(Task data Opens)
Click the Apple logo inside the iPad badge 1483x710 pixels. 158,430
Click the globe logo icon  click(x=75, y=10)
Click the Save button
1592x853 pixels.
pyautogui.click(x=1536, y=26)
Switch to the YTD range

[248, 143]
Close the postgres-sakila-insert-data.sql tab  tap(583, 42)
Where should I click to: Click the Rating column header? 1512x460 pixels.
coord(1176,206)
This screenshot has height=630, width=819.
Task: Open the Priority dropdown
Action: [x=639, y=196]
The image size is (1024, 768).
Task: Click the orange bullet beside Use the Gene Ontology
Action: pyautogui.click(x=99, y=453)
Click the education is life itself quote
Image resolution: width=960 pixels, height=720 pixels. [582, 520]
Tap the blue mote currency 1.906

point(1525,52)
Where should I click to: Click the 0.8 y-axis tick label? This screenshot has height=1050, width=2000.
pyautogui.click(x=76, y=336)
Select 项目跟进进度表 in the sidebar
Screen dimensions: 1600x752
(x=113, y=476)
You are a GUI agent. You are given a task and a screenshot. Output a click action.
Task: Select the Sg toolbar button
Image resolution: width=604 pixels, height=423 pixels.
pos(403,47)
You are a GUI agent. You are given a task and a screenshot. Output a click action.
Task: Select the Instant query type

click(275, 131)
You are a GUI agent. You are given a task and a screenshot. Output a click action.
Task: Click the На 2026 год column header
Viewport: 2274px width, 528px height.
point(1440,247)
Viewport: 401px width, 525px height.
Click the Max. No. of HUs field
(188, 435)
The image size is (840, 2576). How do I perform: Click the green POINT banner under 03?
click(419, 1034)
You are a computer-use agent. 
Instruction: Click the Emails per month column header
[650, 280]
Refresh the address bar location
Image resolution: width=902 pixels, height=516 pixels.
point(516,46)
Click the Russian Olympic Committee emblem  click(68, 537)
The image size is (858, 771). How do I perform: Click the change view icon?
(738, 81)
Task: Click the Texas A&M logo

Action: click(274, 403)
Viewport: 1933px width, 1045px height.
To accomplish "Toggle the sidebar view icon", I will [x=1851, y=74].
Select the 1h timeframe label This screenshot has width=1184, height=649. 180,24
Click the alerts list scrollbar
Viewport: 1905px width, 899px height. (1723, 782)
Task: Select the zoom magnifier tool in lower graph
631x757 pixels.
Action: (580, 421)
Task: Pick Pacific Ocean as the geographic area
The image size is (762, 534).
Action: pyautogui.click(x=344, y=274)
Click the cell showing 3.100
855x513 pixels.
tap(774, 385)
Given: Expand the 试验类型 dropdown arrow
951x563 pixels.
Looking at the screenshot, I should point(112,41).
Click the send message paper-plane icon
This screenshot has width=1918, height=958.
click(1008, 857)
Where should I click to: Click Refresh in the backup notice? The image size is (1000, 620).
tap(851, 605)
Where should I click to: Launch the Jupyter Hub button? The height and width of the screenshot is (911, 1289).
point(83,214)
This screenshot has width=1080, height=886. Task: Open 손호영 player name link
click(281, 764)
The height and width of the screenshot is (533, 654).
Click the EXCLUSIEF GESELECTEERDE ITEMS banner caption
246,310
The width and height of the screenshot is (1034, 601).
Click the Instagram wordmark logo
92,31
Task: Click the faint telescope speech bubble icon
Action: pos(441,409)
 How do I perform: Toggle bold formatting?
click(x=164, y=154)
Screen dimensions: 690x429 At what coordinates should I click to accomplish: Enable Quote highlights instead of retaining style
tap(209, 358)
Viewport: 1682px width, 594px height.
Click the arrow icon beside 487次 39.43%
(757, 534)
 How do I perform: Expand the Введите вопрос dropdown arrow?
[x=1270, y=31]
(Task data Closes)
What is needed: Using the listing above, pull out all lines that hold the word "sidebar".

Answer for this exercise:
Select 项目跟进进度表 in the sidebar
To accomplish "Toggle the sidebar view icon", I will [x=1851, y=74].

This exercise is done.